Daily moves in chips have increasingly dictated the overall movement of the major U.S. stock indexes, particularly the tech-heavy Nasdaq.
“It comes strictly down to the weight of the chips in the S&P 500,” said Paul Nolte, senior wealth advisor & market strategist at Murphy & Sylvest in Elmhurst, Illinois. “Three or four years ago, it was 8%, and now it’s over 20%. If you look at the rest of the market, it’s doing fine.”
The weakness in chips, even after chip demand bellwether TSMC posted a 77% jump in quarterly profit, demonstrated the lofty expectations for a sector that has soared by nearly 70% so far this year. U.S.-listed shares of the chipmaker lost ground on the day.
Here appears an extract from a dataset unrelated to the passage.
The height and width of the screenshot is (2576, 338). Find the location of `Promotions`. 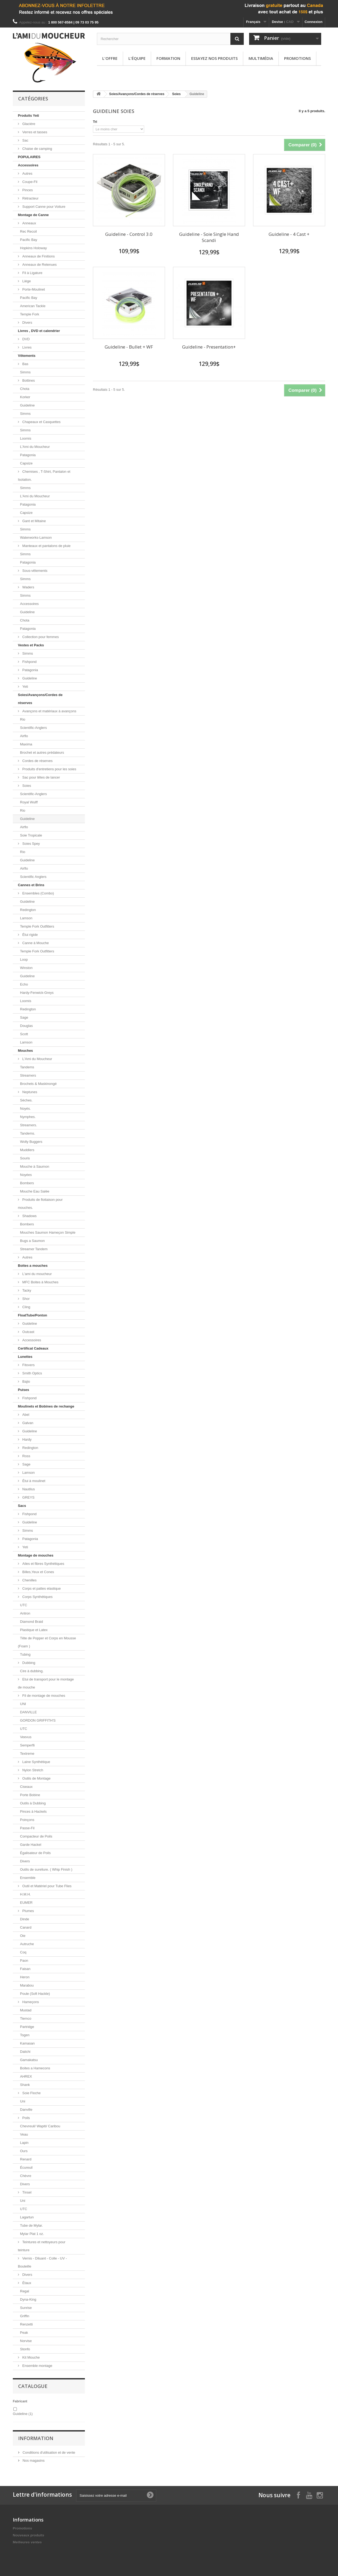

Promotions is located at coordinates (297, 58).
Memory-chip makers were among the biggest laggards, with SanDisk, Western Digital, Seagate Technology , and Intel among the largest percentage losers.
“This extreme volatility is very disconcerting for the average investor when they see these huge swings in their portfolio value,” said Tim Ghriskey, senior portfolio strategist at Ingalls & Snyder in New York. “(But) a number of the non-tech sectors are doing well, so it’s a real mix here.”According to preliminary data, the S&P 500 lost 37.78 points, or 0.50%, to end at 7,534.62 points, while the Nasdaq Composite lost 383.76 points, or 1.47%, to 25,885.47. The Dow Jones Industrial Average fell 109.13 points, or 0.21%, to 52,549.51.
The Dow’s losses were cushioned in part by UnitedHealth Group’s advance after the company beat Wall Street earnings estimates and hiked its 2026 forecast.
United Airlines fell as surging oil prices weighed on its forward guidance.
GE Aerospace slid even after the company lifted its 2026 profit forecast.
Analysts have set a high bar for second-quarter earnings season. S&P 500 companies, in aggregate, are expected to post year-on-year earnings growth of 24.8%. Technology earnings alone are seen jumping 65.5% from the year-ago quarter, according to the latest available data from LSEG.
SOLID RETAIL SALES, LOW JOBLESS CLAIMS, WEAK HOUSING DATA
A spate of U.S.economic indicators released on Thursday showed solid core retail sales, a drop in jobless claims and surging manufacturing activity in the Northeast.
Less positive data came from the housing sector, with a bigger than expected drop in pending home sales and souring homebuilder sentiment reflecting high borrowing costs and strained affordability for would-be homebuyers.
The U.S. and Iran extended their barrage of airstrikes, prolonging a week-long escalation that has all but voided last month’s truce. But Iran’s release of a U.S. citizen suggested a path remains for the two sides to avert the resumption of all-out war.